**WRITTEN EXERCISE:** Starting with the line that contains "已结束 (146, 317)" and going on through the line that contains "Synergy Eleven LLC. (159, 1209)", both included, write out each line of the listing below in full, with every coordinate in the answers multiplied by 2.5 and rounded to a whole number, halves rounded up.

**DATA SHOWN:**
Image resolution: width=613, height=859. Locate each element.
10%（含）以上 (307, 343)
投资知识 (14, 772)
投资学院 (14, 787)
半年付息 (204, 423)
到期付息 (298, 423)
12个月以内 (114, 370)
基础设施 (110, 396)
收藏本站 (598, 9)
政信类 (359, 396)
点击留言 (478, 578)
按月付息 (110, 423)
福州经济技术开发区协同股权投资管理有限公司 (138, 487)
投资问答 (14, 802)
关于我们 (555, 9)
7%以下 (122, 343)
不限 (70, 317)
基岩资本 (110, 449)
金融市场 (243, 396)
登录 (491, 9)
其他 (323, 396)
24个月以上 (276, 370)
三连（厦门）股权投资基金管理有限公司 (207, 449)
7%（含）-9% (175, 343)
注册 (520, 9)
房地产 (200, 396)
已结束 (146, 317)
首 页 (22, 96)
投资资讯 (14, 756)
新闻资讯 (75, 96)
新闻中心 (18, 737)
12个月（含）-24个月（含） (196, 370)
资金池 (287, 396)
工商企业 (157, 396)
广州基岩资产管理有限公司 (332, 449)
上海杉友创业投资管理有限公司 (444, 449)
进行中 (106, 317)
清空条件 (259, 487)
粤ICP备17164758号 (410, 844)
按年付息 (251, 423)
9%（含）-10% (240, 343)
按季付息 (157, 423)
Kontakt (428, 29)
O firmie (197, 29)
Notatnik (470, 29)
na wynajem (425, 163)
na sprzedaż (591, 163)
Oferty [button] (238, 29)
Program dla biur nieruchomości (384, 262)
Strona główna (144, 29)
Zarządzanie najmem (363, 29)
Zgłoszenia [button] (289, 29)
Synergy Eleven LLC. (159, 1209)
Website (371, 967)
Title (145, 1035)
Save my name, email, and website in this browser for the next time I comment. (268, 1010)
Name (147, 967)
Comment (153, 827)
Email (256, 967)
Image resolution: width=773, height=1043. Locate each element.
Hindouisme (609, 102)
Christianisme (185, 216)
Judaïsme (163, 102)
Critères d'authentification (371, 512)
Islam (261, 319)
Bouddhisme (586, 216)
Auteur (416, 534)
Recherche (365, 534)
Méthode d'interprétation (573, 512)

**ANSWER TO THIS EXERCISE:**
已结束 (365, 793)
首 页 (55, 240)
投资资讯 (35, 1890)
新闻资讯 (188, 240)
新闻中心 (45, 1843)
12个月（含）-24个月（含） (490, 925)
资金池 (718, 990)
工商企业 (393, 990)
广州基岩资产管理有限公司 (830, 1123)
上海杉友创业投资管理有限公司 (1110, 1123)
进行中 (265, 793)
清空条件 (648, 1218)
粤ICP备17164758号 (1025, 2110)
按年付息 (628, 1058)
9%（含）-10% (600, 858)
按季付息 (393, 1058)
Kontakt (1070, 73)
O firmie (493, 73)
Notatnik (1175, 73)
na wynajem (1063, 408)
na sprzedaż (1478, 408)
Oferty [button] (595, 73)
Program dla biur nieruchomości (960, 655)
Strona główna (360, 73)
Zarządzanie najmem (908, 73)
Zgłoszenia [button] (723, 73)
Synergy Eleven LLC. (398, 3023)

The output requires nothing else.